NLP visualizations for clear, immediate insights into text data and outputs

Using Plotly Express and Dash to explore data and present outputs in natural language processing (NLP) projects.

JP Hwang
Plotly
7 min readMar 30, 2020

--

Samples of NLP visualizations

Extracting information from text remains a difficult, yet important challenge in the era of big data. Whether it comes to customer feedback, social media posts, or the news, the sheer volume of data to be analyzed can overwhelm information to be extracted.

This is where modern natural language processing (NLP) tools come in. They can capture prevailing moods about a particular topic or product (sentiment analysis), identify key topics from texts (summarization/classification), or amazingly even answer context-dependent questions (like Siri or Google Assistant). Their development has provided access to consistent, powerful, and scalable text analysis tools for individuals and organizations.

Still, aspects unique to languages can make it difficult to explore data for NLP or communicate result outputs. For instance, metrics that are applicable in the numerical domain may not be available for NLP. (E.g. what would be a mean, or a standard deviation of a set of word tokens?) Even if they could be calculated, presenting the data to audiences can be challenging.

Data visualization can help with this, of course, but it can be time-consuming to learn a particular package. Building a web dashboard can be even more challenging—often requiring languages unfamiliar to NLP practitioners such as CSS, HTML, and JavaScript.

So, in this article, we wanted to share with you ways that Plotly Express and Dash can ease some of this pain.

Plotly Express and Dash were designed with code readability and succinctness as priorities, to enable easy creation of high-quality local (Plotly Express) and web dashboard (Dash) visualizations. In other words, they aim to have data visualization support your work, not have it become a new headache.

With that said, let’s get into it! We use a consumer complaints database corpus for this example, but the concepts and visualizations we discuss should be universally applicable.

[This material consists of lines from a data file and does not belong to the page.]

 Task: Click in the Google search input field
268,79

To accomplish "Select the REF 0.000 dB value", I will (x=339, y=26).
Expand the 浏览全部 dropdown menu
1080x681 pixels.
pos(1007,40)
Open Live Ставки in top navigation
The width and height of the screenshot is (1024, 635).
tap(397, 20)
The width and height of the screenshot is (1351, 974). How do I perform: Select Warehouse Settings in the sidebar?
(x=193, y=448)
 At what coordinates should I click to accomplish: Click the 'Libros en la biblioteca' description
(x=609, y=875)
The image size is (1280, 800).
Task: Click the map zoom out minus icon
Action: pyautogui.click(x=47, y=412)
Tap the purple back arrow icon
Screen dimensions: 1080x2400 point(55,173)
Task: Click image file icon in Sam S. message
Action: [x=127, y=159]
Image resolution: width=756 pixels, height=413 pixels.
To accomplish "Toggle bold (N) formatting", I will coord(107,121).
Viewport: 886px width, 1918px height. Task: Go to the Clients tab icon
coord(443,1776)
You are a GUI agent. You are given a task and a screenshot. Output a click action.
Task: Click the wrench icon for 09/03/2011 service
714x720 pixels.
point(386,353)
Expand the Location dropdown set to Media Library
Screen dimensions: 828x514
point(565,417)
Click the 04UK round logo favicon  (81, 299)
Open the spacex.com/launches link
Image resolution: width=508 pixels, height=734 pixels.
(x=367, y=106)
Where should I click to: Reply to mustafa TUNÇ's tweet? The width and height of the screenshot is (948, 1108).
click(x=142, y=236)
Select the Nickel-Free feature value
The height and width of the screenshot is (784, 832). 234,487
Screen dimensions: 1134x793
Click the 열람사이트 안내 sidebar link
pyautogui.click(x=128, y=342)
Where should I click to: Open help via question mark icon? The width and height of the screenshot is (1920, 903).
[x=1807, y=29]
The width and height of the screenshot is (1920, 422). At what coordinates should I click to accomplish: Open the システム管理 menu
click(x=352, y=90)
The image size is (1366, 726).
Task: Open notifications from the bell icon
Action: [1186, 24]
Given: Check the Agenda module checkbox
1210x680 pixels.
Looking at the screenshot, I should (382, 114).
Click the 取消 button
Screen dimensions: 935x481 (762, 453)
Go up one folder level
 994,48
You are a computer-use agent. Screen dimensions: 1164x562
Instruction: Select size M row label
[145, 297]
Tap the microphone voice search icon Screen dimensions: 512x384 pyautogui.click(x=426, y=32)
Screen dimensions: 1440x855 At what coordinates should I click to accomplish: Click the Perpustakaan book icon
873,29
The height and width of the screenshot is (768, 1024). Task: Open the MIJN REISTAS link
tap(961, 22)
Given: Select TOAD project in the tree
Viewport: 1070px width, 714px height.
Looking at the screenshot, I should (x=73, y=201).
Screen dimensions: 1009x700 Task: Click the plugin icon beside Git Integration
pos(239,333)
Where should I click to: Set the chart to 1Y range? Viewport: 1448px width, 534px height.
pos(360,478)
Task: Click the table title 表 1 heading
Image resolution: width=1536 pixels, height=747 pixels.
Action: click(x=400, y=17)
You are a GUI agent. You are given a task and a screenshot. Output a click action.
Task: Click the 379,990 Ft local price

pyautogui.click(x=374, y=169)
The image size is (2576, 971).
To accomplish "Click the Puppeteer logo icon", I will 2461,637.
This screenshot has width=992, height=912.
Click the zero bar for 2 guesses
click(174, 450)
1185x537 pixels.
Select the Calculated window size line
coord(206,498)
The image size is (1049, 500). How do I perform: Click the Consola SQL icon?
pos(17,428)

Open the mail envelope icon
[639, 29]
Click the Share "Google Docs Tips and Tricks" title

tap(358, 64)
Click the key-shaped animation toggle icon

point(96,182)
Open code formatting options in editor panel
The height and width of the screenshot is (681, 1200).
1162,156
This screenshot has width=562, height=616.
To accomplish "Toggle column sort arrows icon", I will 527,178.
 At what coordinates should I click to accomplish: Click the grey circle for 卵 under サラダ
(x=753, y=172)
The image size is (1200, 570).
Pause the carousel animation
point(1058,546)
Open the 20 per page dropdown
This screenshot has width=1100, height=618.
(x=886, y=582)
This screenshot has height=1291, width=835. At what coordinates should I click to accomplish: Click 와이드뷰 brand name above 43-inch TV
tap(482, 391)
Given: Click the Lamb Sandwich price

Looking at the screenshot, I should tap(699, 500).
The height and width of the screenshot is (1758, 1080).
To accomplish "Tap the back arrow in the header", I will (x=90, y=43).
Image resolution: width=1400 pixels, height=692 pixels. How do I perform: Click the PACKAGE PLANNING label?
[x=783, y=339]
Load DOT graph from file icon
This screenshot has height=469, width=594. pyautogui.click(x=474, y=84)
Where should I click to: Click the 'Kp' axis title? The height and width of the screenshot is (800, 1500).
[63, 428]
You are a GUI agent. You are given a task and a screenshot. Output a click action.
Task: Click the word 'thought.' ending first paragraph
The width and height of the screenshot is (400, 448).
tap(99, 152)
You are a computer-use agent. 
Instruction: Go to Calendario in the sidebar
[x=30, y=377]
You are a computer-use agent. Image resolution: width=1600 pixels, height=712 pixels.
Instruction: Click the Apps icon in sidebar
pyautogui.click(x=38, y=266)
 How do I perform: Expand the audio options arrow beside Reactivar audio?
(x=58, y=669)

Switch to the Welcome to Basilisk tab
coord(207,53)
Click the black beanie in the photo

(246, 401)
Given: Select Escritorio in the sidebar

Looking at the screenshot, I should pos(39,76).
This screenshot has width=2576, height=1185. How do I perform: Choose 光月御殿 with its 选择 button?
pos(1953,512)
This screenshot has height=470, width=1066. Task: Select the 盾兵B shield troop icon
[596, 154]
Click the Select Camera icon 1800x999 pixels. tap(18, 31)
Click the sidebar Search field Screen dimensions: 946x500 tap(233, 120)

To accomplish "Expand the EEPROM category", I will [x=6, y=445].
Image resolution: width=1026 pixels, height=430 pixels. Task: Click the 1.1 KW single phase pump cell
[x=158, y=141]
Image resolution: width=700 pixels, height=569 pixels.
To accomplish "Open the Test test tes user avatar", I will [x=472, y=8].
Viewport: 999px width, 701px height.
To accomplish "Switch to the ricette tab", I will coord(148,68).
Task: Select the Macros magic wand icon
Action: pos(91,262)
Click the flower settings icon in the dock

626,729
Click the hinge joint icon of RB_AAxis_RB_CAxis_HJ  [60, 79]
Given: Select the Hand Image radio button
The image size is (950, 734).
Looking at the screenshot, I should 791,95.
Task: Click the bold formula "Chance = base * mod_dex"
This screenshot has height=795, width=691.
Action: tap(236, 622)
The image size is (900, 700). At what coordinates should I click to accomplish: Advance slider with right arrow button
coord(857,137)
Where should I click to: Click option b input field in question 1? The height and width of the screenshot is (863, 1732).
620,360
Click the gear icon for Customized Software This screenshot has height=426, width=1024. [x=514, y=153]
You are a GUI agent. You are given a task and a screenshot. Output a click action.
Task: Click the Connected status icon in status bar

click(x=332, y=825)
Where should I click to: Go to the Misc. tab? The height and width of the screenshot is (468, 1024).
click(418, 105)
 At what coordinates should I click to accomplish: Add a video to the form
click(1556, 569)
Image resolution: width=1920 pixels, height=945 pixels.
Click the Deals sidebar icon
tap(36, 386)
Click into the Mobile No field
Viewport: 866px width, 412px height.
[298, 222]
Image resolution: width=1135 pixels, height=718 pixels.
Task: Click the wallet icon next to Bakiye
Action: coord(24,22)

The code is available on this GitHub repository, and a deployed version of the app. Please feel free to follow along with this article, clone it, and make improvements!

(All analysis and notes here are for demonstration purposes only.)

Local visualizations

Data exploration

Our dataset contains over 18,000 rows and three columns. While this isn’t large by modern standards, it’s not really possible to ‘eyeball’ this raw data.

Let’s explore this dataset with Plotly Express, starting with the distribution of complaint counts by their date (to see trend over time):

Histogram of complaint counts by date

Now we’ll plot a histogram for the 20 companies with the most complaints:

Histogram of complaint counts by target company

Or by narrative length:

Histogram of complaint counts by narrative length

You may have noticed the succinctness of our code. Analysis by multiple variables, or changing to a log scale is also a cinch — just pass additional parameters as shown below:

Histogram of complaint counts by date (x-axis) and company (color)

Even better, these Plotly charts integrate seamlessly into Dash for dashboard generation as you will see later.

Now that we have looked at the distributions, let’s move on to review the text data in substance, starting with n-grams.

Visualizing n-grams

N-grams are simply sequences of tokens (words), and have many practical applications as well as being a great exploratory method. As single words can only tell us so much, let’s move straight to plotting counts of top bigrams.

Counts of top bigrams

Isn’t that neat? Most of these bigrams appear to indicate sensible groups of complaint types, and the counts show the volume of each group (credit report and credit card related complaints appear to be most common).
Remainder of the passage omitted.